AADs, or Automatic Activation Devices, are small electronic/mechanical machines that automatically deploy a skydiver's parachute at a certain altitude in the sky. They are there in case you do not (or cannot) deploy your own parachute in time. They are essential for new skydivers and a requirement from the FAA for all tandem jumpers and students learning to jump out of planes solo. The price range for these devices is high and it's only a small piece of the gear you need to skydive safely. After already spending $1000s on training, acquiring gear is a hearty cost for newbies eager to feel the thrill of flying again.
Early in my skydiving journey, I too was very eager to fly and keep current in my training, so I found myself at a boogie in Arizona, a large skydiving event that attracts jumpers from around the world to practice my newly acquired skills. On the first night, the organizers gathered the newly licensed jumpers and lined us up in front of everyone.
Standing there, they asked us all what it was about skydiving we loved, and the answer came to me without hesitation, even though I had never actively thought about it before. Skydiving allowed me to confront my fears. Not a fear of flying, or a fear of heights, or speed, death, injury, or anything else like that. It was an internal fear I was facing. One that I overcame as I participated in this misunderstood sport.
See, when you are about to jump out of a plane, the impossible feels possible. You have been trained to survive this. You know what to do. Your confidence is intoxicating, and the challenges that plague your existence do not matter at that moment. They may have consumed you before, but now you realize how trivial it all is. Your only concern is to get to the ground safely and to have fun on the way down.
To do this, you have to let go.
So you do. And for a brief moment, you wonder why you feared anything else at all.
I gave my answer. The universe must have approved. The organizers told me I had randomly won a free AAD.

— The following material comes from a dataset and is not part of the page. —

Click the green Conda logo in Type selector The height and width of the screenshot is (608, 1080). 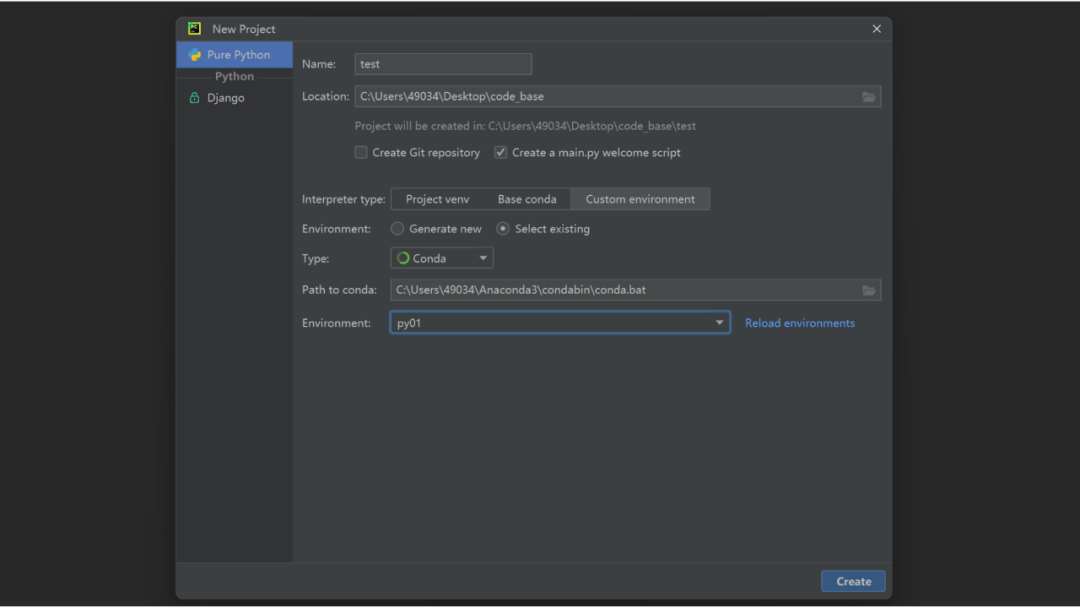pos(403,257)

Years later, I'm still asked by the ground-bound why I jumped so many times that year. It's because that capacity for relief expanded with every jump I made. It was like like flexing a muscle. One that I did not have and needed to build. I no longer participate in the sport, but I still feel harmony when the sky is clear and the wind is low, and I know it would be a perfect day to play in the sky. And yet, even on the days when it's dark and stormy, I can still call upon that place of peace and feel that relief again.